___ Information ___
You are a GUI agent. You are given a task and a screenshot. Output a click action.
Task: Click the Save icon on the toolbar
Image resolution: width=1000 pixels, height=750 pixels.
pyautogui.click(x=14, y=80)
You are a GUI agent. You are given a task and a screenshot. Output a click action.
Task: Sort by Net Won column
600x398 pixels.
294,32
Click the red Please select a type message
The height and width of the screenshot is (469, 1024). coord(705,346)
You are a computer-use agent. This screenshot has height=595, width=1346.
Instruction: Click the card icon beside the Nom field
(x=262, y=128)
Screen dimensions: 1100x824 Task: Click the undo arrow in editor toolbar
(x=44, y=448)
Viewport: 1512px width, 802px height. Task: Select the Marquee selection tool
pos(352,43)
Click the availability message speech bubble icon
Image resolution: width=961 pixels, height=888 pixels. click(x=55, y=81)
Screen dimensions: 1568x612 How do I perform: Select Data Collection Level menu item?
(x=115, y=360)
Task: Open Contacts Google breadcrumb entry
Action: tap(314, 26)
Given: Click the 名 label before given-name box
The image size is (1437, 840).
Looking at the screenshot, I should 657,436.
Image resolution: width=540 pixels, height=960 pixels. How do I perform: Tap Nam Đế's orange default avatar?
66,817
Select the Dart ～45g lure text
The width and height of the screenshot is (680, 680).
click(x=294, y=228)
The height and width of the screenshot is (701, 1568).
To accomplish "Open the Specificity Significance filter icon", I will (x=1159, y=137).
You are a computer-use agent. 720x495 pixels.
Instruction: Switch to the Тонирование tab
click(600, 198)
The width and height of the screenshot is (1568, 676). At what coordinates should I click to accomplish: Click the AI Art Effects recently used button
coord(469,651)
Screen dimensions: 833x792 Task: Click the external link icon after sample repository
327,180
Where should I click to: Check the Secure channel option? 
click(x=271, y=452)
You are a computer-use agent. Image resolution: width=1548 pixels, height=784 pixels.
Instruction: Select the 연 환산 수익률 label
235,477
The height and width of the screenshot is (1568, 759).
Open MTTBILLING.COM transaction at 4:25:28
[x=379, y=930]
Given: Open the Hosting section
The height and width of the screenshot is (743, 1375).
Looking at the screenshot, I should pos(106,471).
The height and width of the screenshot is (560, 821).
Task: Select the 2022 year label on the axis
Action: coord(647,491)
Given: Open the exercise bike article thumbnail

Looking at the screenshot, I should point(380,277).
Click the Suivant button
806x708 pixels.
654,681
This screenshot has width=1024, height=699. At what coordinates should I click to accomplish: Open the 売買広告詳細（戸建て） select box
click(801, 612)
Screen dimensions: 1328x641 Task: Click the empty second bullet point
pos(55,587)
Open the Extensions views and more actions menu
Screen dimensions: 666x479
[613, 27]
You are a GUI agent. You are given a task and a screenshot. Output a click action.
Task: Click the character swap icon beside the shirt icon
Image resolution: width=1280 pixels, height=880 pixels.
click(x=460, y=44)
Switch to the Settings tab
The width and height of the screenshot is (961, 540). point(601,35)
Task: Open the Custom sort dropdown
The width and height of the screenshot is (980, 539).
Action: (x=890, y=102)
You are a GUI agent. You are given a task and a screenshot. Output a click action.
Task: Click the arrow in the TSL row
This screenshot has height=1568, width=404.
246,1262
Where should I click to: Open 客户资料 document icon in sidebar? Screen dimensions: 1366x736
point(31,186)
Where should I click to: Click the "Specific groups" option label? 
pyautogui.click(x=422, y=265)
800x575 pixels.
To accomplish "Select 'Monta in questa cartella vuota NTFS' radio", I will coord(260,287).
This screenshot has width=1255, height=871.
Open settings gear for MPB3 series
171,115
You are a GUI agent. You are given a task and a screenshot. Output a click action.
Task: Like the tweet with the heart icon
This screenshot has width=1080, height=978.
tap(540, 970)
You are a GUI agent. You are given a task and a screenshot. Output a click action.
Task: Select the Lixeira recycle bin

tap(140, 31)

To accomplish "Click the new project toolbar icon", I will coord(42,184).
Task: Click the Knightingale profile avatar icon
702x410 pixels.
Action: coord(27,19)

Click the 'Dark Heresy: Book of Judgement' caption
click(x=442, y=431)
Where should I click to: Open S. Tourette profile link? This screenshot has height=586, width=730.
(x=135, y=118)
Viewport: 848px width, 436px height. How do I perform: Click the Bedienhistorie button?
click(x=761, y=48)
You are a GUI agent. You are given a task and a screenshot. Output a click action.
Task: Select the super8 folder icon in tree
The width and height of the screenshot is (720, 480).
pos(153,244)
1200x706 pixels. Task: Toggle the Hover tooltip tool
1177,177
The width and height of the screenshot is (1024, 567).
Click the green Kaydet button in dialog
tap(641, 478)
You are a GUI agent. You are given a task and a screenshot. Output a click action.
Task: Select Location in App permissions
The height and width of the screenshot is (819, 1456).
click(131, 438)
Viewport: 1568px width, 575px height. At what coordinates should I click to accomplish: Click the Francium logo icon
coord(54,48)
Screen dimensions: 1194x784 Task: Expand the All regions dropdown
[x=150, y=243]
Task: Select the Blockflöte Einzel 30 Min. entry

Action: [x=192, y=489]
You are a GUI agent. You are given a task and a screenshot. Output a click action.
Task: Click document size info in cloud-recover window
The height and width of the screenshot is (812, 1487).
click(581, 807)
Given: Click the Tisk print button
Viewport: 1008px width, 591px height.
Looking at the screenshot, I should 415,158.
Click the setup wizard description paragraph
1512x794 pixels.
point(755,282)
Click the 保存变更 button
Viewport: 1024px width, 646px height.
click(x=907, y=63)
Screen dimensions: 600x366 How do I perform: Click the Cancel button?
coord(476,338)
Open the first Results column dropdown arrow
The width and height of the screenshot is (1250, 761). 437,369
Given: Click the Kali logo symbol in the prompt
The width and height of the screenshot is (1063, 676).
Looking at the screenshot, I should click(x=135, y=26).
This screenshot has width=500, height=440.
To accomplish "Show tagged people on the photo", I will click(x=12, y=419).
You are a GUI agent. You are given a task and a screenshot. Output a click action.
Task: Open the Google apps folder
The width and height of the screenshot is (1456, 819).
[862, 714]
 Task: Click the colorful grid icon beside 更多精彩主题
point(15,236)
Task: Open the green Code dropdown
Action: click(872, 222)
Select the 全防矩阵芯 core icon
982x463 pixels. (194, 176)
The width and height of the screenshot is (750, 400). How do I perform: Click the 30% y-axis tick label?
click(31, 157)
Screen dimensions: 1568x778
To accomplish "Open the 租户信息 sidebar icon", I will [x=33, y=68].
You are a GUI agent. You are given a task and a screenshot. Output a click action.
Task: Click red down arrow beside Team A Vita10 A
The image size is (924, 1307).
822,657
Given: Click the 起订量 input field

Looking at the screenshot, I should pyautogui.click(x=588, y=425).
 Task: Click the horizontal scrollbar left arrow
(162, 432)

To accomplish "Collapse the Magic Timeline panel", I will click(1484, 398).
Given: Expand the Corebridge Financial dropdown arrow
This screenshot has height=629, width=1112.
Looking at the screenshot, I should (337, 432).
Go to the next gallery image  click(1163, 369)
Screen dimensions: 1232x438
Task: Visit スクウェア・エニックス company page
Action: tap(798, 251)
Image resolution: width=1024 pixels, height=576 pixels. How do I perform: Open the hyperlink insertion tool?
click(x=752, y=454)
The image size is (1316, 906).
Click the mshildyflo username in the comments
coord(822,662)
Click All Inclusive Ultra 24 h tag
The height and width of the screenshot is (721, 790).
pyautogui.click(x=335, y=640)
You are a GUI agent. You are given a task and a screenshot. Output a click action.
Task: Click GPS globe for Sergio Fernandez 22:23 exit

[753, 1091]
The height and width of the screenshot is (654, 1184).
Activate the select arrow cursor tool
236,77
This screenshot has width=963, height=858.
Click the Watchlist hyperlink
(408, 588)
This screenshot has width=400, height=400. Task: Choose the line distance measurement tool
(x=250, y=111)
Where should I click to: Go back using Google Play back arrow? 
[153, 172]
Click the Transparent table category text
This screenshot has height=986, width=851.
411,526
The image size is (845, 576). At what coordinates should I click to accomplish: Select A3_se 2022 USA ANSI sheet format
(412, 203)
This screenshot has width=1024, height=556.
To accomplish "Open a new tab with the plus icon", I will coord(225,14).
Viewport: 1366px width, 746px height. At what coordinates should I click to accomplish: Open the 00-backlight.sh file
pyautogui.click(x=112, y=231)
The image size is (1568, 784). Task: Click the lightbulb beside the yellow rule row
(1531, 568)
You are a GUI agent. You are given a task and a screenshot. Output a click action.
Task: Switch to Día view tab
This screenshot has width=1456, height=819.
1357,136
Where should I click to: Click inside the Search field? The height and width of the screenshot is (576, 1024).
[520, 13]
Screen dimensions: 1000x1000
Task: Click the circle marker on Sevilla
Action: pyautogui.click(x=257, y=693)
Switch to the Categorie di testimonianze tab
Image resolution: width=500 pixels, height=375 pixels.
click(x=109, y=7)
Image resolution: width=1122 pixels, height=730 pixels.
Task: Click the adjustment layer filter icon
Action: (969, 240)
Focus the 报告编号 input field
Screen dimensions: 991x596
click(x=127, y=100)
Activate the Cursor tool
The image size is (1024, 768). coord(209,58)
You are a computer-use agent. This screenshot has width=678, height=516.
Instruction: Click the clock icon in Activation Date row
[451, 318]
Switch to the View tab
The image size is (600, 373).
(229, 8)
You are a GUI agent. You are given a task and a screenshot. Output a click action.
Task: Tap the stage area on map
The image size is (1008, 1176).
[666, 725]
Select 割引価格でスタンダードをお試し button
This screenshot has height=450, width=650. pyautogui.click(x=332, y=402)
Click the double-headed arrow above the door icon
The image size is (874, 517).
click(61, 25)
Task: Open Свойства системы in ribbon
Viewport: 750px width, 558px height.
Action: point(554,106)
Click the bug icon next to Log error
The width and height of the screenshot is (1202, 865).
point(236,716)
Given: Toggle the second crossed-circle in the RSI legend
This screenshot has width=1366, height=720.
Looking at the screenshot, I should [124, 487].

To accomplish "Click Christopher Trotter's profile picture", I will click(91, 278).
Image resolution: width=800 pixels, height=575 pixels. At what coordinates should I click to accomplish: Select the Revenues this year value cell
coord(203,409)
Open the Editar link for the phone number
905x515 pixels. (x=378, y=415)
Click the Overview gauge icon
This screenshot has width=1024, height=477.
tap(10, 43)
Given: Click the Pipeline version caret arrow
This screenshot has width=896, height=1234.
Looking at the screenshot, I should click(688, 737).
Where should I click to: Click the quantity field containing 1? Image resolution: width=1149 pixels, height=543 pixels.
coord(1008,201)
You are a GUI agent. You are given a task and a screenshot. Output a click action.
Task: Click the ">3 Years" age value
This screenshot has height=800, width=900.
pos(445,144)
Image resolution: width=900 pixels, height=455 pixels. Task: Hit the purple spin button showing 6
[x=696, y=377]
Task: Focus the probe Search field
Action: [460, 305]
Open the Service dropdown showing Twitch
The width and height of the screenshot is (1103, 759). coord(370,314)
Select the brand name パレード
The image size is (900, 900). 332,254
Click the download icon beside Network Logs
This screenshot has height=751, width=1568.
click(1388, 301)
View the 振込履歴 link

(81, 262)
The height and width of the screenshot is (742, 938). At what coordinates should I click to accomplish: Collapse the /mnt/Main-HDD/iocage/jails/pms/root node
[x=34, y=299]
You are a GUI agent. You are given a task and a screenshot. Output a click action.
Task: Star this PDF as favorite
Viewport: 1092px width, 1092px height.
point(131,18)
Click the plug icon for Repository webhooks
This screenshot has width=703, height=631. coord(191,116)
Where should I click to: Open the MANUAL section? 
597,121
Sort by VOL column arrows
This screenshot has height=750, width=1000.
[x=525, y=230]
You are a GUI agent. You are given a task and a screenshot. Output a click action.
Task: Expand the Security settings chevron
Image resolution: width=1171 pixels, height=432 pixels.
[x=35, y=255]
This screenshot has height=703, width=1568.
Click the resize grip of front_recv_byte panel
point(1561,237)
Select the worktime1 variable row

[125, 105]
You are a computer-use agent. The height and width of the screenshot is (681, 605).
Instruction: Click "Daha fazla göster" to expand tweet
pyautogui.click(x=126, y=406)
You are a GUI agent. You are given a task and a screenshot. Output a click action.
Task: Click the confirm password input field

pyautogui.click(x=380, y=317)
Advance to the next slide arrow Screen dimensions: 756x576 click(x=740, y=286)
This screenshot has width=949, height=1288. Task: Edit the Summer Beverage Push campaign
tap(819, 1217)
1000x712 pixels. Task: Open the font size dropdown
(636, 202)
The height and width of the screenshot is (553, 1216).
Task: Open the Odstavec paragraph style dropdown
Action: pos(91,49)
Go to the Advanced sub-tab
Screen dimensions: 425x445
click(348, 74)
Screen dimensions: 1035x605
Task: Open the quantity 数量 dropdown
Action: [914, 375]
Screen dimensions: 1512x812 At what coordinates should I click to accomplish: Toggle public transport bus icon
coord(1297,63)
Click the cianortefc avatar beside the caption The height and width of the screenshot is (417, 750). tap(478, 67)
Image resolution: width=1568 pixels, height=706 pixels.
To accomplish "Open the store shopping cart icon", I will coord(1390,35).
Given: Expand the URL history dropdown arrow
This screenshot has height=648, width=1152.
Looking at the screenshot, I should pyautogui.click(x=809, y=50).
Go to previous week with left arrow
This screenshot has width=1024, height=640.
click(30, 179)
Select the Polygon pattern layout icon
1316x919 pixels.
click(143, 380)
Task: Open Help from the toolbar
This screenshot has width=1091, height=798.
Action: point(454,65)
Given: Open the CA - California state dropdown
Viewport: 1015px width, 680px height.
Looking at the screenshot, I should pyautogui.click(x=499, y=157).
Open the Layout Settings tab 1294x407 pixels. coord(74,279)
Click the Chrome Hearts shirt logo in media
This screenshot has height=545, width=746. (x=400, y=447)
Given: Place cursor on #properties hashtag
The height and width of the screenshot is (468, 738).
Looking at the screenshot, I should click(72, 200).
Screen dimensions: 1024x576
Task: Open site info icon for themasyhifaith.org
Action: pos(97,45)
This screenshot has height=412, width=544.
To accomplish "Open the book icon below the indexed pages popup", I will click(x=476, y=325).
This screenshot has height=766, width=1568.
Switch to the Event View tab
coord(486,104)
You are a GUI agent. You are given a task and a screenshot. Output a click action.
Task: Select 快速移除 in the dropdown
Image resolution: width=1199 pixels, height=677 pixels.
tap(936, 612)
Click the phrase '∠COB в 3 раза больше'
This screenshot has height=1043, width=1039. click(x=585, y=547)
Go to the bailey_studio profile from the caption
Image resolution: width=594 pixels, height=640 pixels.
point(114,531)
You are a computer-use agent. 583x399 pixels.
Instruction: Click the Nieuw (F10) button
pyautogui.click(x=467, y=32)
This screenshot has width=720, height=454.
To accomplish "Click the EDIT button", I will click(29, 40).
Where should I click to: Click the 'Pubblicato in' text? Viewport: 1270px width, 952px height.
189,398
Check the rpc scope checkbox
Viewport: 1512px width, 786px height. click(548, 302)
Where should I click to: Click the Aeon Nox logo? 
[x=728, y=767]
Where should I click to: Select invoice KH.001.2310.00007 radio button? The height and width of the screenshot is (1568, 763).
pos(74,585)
___
Exercise prompt
A word-for-word copy of the lines above from the one with "Image resolution: width=1568" through the one with "Task: Select 快速移除 in the dropdown", inclusive, is the only output wanted.

Worked solution
Image resolution: width=1568 pixels, height=706 pixels.
To accomplish "Open the store shopping cart icon", I will coord(1390,35).
Given: Expand the URL history dropdown arrow
This screenshot has height=648, width=1152.
Looking at the screenshot, I should pyautogui.click(x=809, y=50).
Go to previous week with left arrow
This screenshot has width=1024, height=640.
click(30, 179)
Select the Polygon pattern layout icon
1316x919 pixels.
click(143, 380)
Task: Open Help from the toolbar
This screenshot has width=1091, height=798.
Action: point(454,65)
Given: Open the CA - California state dropdown
Viewport: 1015px width, 680px height.
Looking at the screenshot, I should pyautogui.click(x=499, y=157).
Open the Layout Settings tab 1294x407 pixels. coord(74,279)
Click the Chrome Hearts shirt logo in media
This screenshot has height=545, width=746. (x=400, y=447)
Given: Place cursor on #properties hashtag
The height and width of the screenshot is (468, 738).
Looking at the screenshot, I should click(72, 200).
Screen dimensions: 1024x576
Task: Open site info icon for themasyhifaith.org
Action: pos(97,45)
This screenshot has height=412, width=544.
To accomplish "Open the book icon below the indexed pages popup", I will click(x=476, y=325).
This screenshot has height=766, width=1568.
Switch to the Event View tab
coord(486,104)
You are a GUI agent. You are given a task and a screenshot. Output a click action.
Task: Select 快速移除 in the dropdown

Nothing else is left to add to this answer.